The first few days of daycare are a big deal — for your child and for you. It is perfectly normal for little ones to cry at drop-off, cling to your leg, or spend the first week quietly watching from the edges of the room. It is also perfectly normal for parents to feel a knot of guilt, worry, and sadness driving home. What you are both feeling is real, and it is temporary. Here are five tried-and-tested strategies that make the transition smoother for everyone.
1. Start With a Gradual Introduction
If your daycare offers a settling-in programme, take it. Before the first full day, visit the centre with your child for a short play session — ideally when the room is less busy. Let them explore at their own pace without any pressure to join in. A familiar environment feels far less daunting on the first “real” day.
If a gradual introduction is not possible, try shorter days in the first week and extend gradually. The goal is to build positive associations with the space before the absence of a parent is part of the equation.
2. Build a Consistent Drop-Off Ritual
Children thrive on predictability. A short, repeatable goodbye routine gives your child something to anticipate and trust. It might be: hang up your bag, find your peg, one big hug, a special phrase (“I love you, I’ll be back after snack time”), and then you go. The ritual itself matters less than the consistency.
Crucially — once you say goodbye, leave. Lingering sends the message that you are uncertain whether it is safe to go, which amplifies anxiety. A clean goodbye is kinder than a slow one, even when it feels heartbreaking.
3. Send a Comfort Object
A small item from home — a soft toy, a photo, a piece of clothing that smells like you — can be a powerful anchor for a young child. Ask your daycare educator where it can be kept safely and when your child is allowed to have it. Even knowing it is in their bag can be enough to self-soothe.
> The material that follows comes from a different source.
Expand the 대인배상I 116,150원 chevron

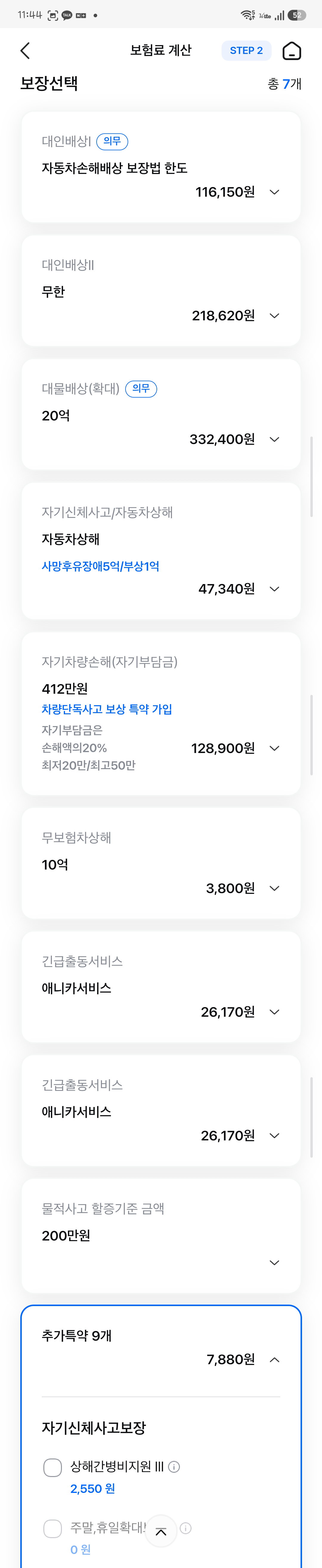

If your child has a beloved toy that you are not comfortable sending, a small family photo laminated in a keyring works just as well and is indestructible.
4. Talk About Daycare at Home
Normalise the experience by weaving it into everyday conversation. Ask open-ended questions: “What did you play with today?” or “Who did you sit next to at lunch?” Read books about starting childcare. Play “daycare” with stuffed animals and let your child be the teacher. When an experience lives in our imaginative world, it feels less unknown.
Avoid asking “Did you cry today?” or “Did you miss me?” These questions, though loving, can re-anchor your child in feelings of separation rather than the positive moments they experienced.
5. Trust the Educators and Give It Time
Most children who cry at drop-off are genuinely happy within minutes. If you are worried, ask the centre to send you a quick message or photo once your child has settled — many caregivers are happy to do this in the first week. Seeing a photo of your little one happily building with blocks does wonders for parental anxiety.
As a general rule, give the transition at least three to four weeks before drawing conclusions. Some children settle in three days; others need three weeks. Both are completely normal. What matters is that the environment is warm, the educators are responsive, and your child feels seen.
A Note for Parents
Your feelings matter too. It is okay to sit in the car park for five minutes after drop-off and take a breath. It is okay to message a friend who has been through it. The transition to daycare is one of the first big leaps of independence your child makes — and the fact that it is hard for you is a reflection of how deeply you love them, not a sign that something is wrong.